Texans and Southerners, like all Americans I think, teach the myth of their history rather than history itself. Maybe all history is myth. It only becomes annoying when your story gets told wrong or ignored. Blacks have their story. They call it the Black Experience. I can appreciate that. By the laws of the Republic of Texas up until 1845, codified into law as a new state in the United States of America, I could go around calling myself Black today. After all, I am 3 percent Black determined by my DNA. How preposterous would that be? Three percent is roughly equivalent to having one great-great-great-grandparent of sub-Saharan African origin. (That's how the DNA people express it.) Since my source of color is presumed to be Minnie Ashworth, she would probably be about half native-American and about one-eighth Black. That's equivalent to one great-grandparent. Seems to be one would presume her to be native-American, not Black.

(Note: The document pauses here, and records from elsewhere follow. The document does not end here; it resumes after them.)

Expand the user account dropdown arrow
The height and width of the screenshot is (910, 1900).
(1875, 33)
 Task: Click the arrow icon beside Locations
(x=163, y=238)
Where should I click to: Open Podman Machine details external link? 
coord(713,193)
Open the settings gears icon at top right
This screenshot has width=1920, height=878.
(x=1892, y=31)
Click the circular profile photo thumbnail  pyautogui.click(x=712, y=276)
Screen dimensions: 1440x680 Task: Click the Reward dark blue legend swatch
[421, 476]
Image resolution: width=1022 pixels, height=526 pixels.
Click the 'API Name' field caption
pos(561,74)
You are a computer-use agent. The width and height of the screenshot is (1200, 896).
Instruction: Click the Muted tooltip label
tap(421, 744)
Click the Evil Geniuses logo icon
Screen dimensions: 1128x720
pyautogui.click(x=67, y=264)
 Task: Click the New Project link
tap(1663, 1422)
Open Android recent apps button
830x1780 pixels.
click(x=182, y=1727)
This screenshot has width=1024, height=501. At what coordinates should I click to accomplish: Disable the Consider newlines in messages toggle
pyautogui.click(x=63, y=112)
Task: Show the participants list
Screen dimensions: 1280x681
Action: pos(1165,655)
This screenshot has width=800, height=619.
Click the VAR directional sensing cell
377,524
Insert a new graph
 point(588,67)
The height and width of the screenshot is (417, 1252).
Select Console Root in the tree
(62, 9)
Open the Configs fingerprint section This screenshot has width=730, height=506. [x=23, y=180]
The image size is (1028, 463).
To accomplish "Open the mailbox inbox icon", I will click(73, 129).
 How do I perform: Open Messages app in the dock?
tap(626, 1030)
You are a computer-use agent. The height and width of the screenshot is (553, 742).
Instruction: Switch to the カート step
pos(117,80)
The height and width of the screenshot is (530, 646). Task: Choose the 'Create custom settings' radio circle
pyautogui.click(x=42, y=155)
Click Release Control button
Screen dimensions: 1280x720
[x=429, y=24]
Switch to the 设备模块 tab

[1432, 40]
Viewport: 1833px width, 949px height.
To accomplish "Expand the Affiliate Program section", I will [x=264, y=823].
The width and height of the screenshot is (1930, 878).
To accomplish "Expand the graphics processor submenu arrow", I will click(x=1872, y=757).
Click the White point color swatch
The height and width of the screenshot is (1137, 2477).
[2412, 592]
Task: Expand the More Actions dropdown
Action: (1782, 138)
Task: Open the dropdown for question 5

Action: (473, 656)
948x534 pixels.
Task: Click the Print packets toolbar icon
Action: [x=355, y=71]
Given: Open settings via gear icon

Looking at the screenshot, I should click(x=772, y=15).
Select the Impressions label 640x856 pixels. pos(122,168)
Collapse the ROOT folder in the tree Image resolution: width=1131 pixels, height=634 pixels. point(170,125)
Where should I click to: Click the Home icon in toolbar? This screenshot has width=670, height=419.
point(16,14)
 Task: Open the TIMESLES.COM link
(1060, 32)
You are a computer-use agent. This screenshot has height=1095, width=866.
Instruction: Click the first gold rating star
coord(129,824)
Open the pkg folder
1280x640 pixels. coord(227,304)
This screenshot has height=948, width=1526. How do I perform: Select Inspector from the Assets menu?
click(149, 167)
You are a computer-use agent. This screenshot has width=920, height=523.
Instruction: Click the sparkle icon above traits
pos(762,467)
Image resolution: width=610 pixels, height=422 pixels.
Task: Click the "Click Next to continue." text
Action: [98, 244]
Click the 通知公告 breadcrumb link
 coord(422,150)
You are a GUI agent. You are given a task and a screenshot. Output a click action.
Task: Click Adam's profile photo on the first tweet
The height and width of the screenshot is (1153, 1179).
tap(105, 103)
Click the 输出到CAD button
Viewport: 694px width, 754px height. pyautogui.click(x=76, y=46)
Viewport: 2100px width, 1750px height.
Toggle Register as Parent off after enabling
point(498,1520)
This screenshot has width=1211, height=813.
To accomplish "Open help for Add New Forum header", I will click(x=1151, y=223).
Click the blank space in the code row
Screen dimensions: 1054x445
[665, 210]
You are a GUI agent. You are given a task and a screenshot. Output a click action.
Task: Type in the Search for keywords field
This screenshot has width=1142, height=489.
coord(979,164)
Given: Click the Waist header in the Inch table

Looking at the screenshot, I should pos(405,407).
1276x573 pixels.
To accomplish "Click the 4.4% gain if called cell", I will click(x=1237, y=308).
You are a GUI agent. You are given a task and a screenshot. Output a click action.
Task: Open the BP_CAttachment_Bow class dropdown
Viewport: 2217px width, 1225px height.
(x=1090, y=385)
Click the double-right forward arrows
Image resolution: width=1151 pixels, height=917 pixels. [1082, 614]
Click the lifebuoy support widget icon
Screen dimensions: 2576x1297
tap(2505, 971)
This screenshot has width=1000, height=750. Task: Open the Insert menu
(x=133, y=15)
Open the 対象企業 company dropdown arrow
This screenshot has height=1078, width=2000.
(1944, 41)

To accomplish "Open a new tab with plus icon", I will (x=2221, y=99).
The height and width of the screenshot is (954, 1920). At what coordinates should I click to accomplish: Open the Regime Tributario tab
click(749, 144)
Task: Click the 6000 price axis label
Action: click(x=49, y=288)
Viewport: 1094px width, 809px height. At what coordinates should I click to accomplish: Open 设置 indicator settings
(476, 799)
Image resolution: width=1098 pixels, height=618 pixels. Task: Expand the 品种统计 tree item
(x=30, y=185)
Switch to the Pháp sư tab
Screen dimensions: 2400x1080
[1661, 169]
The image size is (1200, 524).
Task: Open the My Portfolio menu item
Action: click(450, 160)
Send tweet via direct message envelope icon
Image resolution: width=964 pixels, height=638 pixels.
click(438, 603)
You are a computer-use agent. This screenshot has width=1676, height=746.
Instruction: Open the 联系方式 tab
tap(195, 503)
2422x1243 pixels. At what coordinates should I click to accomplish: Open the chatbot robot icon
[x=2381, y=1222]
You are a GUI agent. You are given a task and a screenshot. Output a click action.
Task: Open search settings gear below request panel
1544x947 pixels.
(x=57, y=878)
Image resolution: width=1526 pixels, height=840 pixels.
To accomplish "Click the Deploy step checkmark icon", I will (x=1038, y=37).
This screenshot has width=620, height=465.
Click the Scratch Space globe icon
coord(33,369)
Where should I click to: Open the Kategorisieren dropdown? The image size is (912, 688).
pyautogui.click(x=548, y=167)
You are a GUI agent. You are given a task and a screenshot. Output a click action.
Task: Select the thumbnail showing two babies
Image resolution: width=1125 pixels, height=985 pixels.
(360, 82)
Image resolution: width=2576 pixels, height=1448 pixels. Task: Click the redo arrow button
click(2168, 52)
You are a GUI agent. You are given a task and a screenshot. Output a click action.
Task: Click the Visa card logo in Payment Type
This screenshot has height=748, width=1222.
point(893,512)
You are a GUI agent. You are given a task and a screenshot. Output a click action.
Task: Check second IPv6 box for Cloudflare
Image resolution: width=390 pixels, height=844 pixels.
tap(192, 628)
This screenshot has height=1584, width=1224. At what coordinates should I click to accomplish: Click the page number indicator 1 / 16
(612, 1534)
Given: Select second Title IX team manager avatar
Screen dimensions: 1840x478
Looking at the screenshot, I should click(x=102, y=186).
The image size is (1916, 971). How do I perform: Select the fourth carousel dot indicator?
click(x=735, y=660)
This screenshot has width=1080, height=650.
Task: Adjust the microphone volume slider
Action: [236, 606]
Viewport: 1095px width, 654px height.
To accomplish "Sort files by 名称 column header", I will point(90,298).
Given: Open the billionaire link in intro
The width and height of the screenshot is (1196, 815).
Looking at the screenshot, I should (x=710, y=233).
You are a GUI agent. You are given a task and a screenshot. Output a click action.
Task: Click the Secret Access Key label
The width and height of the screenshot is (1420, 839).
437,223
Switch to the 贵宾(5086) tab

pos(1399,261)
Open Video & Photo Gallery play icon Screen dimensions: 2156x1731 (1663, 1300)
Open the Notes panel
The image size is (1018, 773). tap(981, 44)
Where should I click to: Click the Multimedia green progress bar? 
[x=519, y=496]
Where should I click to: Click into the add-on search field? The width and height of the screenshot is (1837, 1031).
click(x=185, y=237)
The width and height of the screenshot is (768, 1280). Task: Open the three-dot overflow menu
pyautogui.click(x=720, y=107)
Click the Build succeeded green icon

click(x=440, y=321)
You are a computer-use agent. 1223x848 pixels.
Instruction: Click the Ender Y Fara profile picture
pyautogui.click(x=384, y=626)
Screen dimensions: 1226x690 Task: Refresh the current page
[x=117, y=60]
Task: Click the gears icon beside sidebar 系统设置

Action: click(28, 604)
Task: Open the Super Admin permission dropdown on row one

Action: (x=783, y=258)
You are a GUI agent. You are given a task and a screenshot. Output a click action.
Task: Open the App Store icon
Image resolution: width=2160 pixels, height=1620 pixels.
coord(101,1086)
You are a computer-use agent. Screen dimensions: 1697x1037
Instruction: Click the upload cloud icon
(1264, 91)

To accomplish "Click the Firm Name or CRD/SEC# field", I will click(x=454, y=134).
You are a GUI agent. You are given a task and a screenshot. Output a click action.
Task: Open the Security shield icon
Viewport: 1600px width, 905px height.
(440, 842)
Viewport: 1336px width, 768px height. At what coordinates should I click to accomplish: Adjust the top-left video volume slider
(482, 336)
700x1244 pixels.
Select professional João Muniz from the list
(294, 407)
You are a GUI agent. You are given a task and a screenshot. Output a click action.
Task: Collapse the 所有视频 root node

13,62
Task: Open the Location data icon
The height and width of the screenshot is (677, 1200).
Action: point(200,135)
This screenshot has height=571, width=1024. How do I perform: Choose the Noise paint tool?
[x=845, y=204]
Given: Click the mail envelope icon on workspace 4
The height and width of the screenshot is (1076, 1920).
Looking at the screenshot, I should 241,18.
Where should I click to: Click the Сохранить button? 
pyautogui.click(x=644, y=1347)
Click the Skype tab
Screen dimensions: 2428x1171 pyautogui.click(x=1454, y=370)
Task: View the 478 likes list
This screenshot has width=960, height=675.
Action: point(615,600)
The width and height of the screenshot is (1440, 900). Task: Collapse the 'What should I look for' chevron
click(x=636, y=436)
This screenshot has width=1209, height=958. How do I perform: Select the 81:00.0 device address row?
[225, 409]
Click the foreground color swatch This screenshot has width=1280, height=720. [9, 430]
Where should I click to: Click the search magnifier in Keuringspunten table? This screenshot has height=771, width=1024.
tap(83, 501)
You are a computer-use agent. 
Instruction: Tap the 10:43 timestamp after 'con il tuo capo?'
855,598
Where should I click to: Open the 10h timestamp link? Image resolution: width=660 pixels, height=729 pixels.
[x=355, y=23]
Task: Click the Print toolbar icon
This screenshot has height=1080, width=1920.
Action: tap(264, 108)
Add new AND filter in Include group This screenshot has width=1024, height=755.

They did in Louisiana. In historical Texas and modern-day Texas, we are still seen as Black.
Yeah, I know. You've heard this story before--especially if you know me personally or have been a regular reader of my blog over the past three years, but each time I tell it, I tell it better. Each time I tell it, I increase the odds of Steven Spielberg hearing about it and making it a great movie. Each time I tell it, I increase the odds of a serious historical writer getting interested in the story and accepting the challenge to tell it better. While it's not the only story in my repertoire, it's an important story about the my people and their experiences. So, I guess I'll just keep on telling it until everyone, even the ignorant ones in Texas, know it. I've got nothing better to do for the moment.